Public transport is the great theatre of the world, which is why I always take it (whenever I can) in preference to that frightful contraption, my motor car. You learn so much on public transport; in a car you just lose your temper.

This morning at the bus stop, for example, there was an elderly man – three of four years older than I, that is – whose breath, though it was eleven o’clock, smelled of alcohol. He had with him his six year old grand-son whom he obviously adored, and who obviously adored him. He cuddled up to his grandfather and almost buries himself in him.
‘Grand-dad, I’m allergic to you!’ he said.

‘No you’re not!’ said Grand-dad.
‘Yes I am, I’m allergic to you,’ and he laughed a naughty, charming little laugh.

Is it not amazing that a six year-old child should understand the notion of allergy? I am not absolutely sure that it is a good thing – perhaps it presages a lifetime of hypochondria – but it is at least an amazing one.

Then again it is surprising – to me, at any rate – that a child should understand the ironic use of language to mean something very different from the words appear to mean, thereby strengthening their impact.

On the bus ere several boys aged about fourteen. They were exuberant but not badly-behaved, and they managed to go ten whole miles without swearing once. They were talking of grandmothers.

‘My gran’ll moan you to death,’ said one.

So long as children can say such things, there is hope for us all.

Towards the end of the journey, at the last bus-stop before the bus would terminate, to use the present-day language of public announcement, a middle-aged man got on.

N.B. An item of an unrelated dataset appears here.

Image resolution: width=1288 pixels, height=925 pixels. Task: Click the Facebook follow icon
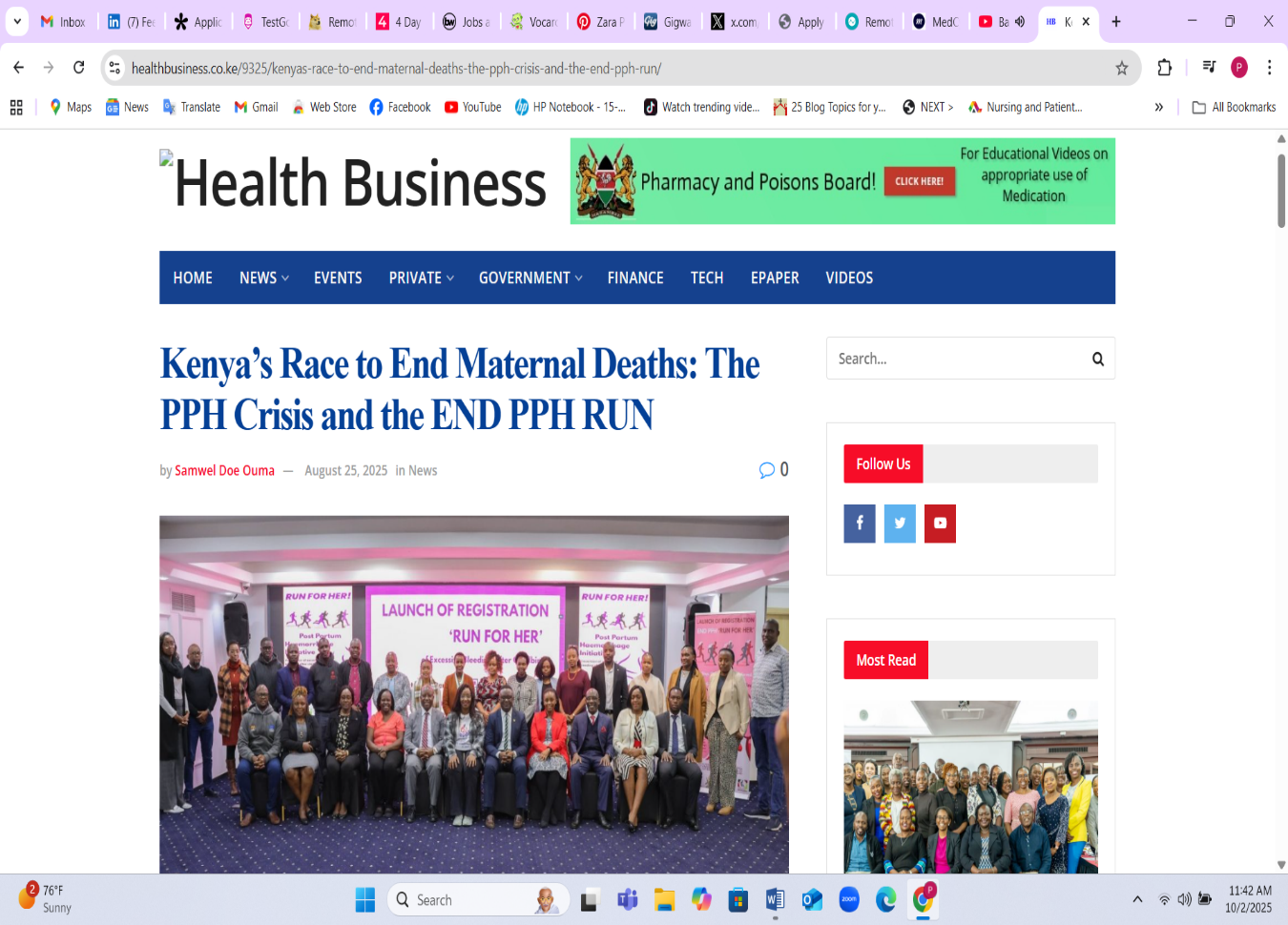tap(859, 524)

‘Grammar school please,’ he said.

‘We don’t go there, mate,’ the driver said.
‘Why not?’

‘Because we’re going to the bus station. You’ll have to take the number 45.’

The man shook his head in sheer disbelief. He turned to the passengers in the bus.

‘He’s just being an awkward so-and-so,’ he said, and got off grumpily.
Everyone on the bus smiled as if in some kind of complicity. He had raised our moral immeasurably and momentarily united us. Compared with him we were sweet reasonableness.

So rich a pageant, so many lesson, on so short a journey! What would I have learned in a car? The proper study of Man is passengers on a bus.